Can I take an antidepressant while I am nursing?
Data regarding use of many medications during breastfeeding are scarce. The FDA gives a category classification for most medications as to whether they are safe during pregnancy or nursing, but this information is not always reliably based on available data. When some medications, such as benzodiazepines, are consumed, they are known to be present in large quantities in breast milk and thus are presumed to be unsafe. In general, all antidepressants are excreted into breast milk. Although differences may exist between antidepressants as to quantities found in breast milk, data are insufficient to make definitive statements about these differences. A case report on paroxetine found no evidence of it in breast milk, thought possibly because of its half-life, but more studies are needed. Both TCAs and SSRIs are generally undetectable in nursing infant blood. Nortriptyline has been the most studied TCA in breast-feeding women. Children exposed to TCAs have been followed through preschool, and no developmental differences have been found compared with children not exposed to TCAs. TCAs, however, are not typically the first-line treatment for depression because of their side effects.

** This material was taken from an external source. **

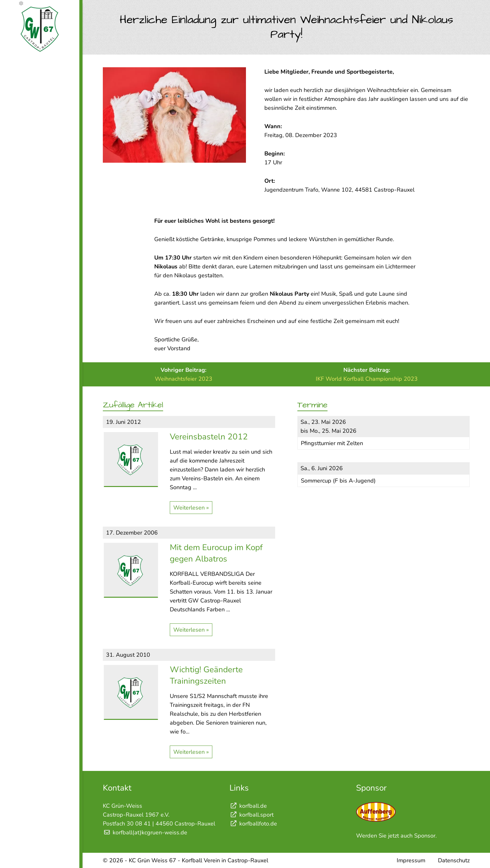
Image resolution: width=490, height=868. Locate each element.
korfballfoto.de (253, 824)
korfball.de (248, 806)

Increasing research has been conducted into the use of SSRIs during breast-feeding because of their relatively safe side-effect profiles. Data are available on the use of fluoxetine, sertraline, paroxetine, citalopram, and fluvoxamine, with sertraline being studied most over the past few years. Although the medication has not usually been detectable in most studies, there have been infrequent reports of detectable serum levels of sertraline, citalopram, and fluoxetine in exposed infants. No adverse developmental or behavioral effects have been detected to date in nursing infants, but no long-term studies exist. Sertraline is generally considered a relatively low-risk medication choice, whereas fluoxetine may have some level of risk associated with it, possibly because of its long half-life. Three cases of colic have been reported in infants with detectable levels of fluoxetine, and some evidence exists for reduced weight gain after birth.

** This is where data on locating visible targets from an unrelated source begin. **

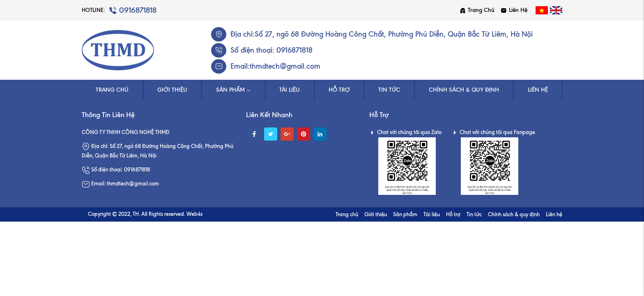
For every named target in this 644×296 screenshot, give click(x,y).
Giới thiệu (172, 90)
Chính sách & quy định (464, 90)
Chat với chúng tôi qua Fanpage (493, 132)
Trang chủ (477, 10)
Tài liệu (290, 90)
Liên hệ (514, 10)
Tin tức (389, 90)
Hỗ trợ (339, 90)
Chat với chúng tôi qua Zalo (405, 132)
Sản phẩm (233, 90)
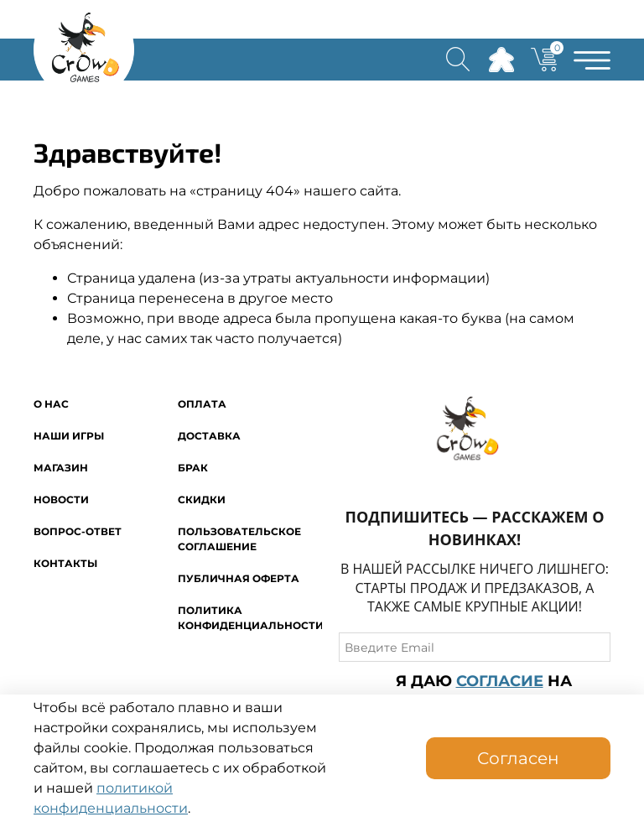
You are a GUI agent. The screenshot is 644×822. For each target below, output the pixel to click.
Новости (61, 499)
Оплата (202, 403)
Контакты (65, 563)
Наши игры (69, 435)
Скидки (201, 499)
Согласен (518, 758)
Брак (193, 467)
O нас (51, 403)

Although for the most part levels of SSRIs are not usually detectable in infant serum, this does not exclude the possibility of the drug having entered the central nervous system. Therefore until further studies are done the use of an SSRI needs to be balanced against the risk of untreated depression in a nursing mother, with strong consideration of the benefits of breast-feeding. Four possible choices are as follows:
1. Nurse infant-no medication
2. Nurse infant-take medication
3. Formula feed infant-no medication
4. Formula feed infant-take medication
Clearly, choice number 3 would be the least desirable, because the infant is exposed to maternal depression and not getting the benefits of breast milk. Choice number 1 would offer the infant the benefits of breast milk, but the risk from exposure to maternal depression would likely be greater than the benefits of breastfeeding can offset. Infant exposure to maternal depression for extended periods has been associated with reduced weight gain as well as other complications described in Question 82. Thus the decision to balance will likely be between choices 2 and 4. Based on the current literature the benefits of breast-feeding likely exceed the risk of SSRI exposure, but you will need to go over the choice more thoroughly with your doctor so you feel comfortable with your decision.